- Data excerpts:
====

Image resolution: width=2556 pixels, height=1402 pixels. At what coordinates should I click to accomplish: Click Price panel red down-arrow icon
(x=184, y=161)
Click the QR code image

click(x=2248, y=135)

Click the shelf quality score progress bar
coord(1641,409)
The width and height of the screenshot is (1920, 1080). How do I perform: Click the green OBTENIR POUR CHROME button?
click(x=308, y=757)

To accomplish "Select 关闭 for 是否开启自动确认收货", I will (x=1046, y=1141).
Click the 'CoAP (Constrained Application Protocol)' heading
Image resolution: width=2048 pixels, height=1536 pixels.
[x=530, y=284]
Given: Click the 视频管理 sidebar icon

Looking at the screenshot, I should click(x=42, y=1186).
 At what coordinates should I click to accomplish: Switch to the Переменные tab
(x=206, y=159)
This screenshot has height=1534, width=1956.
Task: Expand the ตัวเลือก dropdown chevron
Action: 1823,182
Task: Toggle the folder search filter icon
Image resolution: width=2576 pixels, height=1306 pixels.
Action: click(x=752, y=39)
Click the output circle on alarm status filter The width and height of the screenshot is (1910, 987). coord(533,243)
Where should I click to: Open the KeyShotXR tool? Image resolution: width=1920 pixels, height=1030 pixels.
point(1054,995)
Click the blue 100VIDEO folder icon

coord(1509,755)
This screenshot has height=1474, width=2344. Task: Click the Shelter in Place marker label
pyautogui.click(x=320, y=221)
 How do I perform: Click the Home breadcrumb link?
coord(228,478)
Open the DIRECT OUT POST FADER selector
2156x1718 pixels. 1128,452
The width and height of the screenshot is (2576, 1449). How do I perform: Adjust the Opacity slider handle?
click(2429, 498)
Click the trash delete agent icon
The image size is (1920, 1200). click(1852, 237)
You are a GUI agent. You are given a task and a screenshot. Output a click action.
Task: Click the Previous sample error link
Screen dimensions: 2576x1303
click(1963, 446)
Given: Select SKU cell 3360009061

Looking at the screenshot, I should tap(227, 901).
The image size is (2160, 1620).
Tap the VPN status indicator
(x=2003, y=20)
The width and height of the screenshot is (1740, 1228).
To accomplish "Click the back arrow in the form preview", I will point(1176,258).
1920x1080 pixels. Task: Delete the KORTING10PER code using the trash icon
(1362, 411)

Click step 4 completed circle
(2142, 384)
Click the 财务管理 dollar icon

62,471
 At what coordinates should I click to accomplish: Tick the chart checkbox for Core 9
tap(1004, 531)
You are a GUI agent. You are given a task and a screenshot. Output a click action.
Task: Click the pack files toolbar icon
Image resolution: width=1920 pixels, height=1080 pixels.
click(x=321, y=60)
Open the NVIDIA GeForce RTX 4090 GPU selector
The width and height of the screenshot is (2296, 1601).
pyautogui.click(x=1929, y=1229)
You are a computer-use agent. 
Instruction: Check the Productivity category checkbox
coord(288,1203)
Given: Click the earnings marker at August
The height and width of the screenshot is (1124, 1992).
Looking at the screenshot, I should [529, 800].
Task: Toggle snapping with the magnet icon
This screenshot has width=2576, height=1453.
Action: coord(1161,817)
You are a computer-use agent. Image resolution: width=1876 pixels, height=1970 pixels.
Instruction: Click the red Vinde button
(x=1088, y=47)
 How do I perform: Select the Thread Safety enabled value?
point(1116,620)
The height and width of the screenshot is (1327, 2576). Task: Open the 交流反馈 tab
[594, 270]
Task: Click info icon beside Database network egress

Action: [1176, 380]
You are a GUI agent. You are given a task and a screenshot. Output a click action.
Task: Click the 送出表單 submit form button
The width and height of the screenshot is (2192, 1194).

====

- Task item: Which lines of the records above contain the word "Toggle"? Show each of them.

- Solved problem:
Task: Toggle the folder search filter icon
Task: Toggle snapping with the magnet icon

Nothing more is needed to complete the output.